This model only trained with 6,250 steps because of the time limit. So it maybe not as good as the model that I expected to train for 20,000 steps.

In [None]:
from transformers import AutoModelForCausalLM, AutoTokenizer
from peft import PeftModel
import torch

class MathProblemSolver:
    def __init__(self, base_model_path: str, lora_path: str):
        self.device = "cuda" if torch.cuda.is_available() else "cpu"
        
        self.tokenizer = AutoTokenizer.from_pretrained(
            base_model_path,
            trust_remote_code=True
        )
        
        if self.tokenizer.pad_token is None:
            self.tokenizer.pad_token = self.tokenizer.eos_token
        
        self.model = AutoModelForCausalLM.from_pretrained(
            base_model_path,
            torch_dtype=torch.float16,
            device_map="auto",
            trust_remote_code=True
        )
        
        # load lora
        self.model = PeftModel.from_pretrained(self.model, lora_path)
        self.model.eval()
        
        print("Model loaded successfully with LoRA adapter!")

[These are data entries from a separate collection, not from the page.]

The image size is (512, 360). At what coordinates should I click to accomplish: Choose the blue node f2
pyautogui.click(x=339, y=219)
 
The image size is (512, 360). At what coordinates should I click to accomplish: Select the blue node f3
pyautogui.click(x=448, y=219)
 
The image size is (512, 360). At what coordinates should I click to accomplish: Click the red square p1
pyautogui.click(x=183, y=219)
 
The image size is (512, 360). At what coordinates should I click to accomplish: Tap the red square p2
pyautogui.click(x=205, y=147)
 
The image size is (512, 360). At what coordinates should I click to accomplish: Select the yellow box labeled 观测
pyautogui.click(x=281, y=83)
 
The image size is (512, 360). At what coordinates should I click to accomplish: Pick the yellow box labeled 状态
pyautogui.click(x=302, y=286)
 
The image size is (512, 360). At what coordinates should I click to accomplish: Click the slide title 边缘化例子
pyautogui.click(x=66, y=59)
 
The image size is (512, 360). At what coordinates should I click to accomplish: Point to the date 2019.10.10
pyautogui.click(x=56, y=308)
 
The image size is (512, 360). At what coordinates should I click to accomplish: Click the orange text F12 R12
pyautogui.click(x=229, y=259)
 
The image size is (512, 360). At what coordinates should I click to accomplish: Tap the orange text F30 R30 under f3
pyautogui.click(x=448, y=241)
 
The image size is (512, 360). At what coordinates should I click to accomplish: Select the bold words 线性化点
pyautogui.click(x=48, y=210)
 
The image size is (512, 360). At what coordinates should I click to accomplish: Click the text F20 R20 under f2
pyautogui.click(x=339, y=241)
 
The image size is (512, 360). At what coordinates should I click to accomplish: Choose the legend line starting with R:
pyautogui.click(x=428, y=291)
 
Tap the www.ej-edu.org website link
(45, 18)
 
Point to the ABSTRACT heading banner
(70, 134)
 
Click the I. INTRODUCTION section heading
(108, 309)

    def create_prompt(self, problem: str) -> str:
        return f"""Solve this math problem carefully and step by step. 
Provide detailed reasoning and put your final answer in \\boxed{{}}.

Problem: {problem}

Solution:"""

    def solve(self, problem: str) -> str:
        prompt = self.create_prompt(problem)
        
        inputs = self.tokenizer(
            prompt, 
            return_tensors="pt",
            truncation=True,
            max_length=1024
        ).to(self.device)
        
        with torch.no_grad():
            outputs = self.model.generate(
                **inputs,
                max_new_tokens=512,
                temperature=0.1,
                do_sample=True,
                pad_token_id=self.tokenizer.eos_token_id,
                repetition_penalty=1.1
            )
        
        full_response = self.tokenizer.decode(outputs[0], skip_special_tokens=True)
        return full_response[len(prompt):].strip()

def main():
    BASE_MODEL_PATH = "zai-org/glm-4-9b-chat-hf"
    LORA_PATH = "GLM4-OpenR1" 
    
    solver = MathProblemSolver(BASE_MODEL_PATH, LORA_PATH)

    problems = [
        "If x + y = 10 and x - y = 4, what is the value of x?",
        "Find the sum of the roots of the equation x^2 - 5x + 6 = 0.",
    ]
    
    for i, problem in enumerate(problems, 1):
        print(f"\n{'='*50}")
        print(f"Problem #{i}: {problem}")
        print(f"{'='*50}")
        
        solution = solver.solve(problem)
        print("Model's Solution:")
        print(solution)
        print(f"{'='*50}")

if __name__ == "__main__":
    main()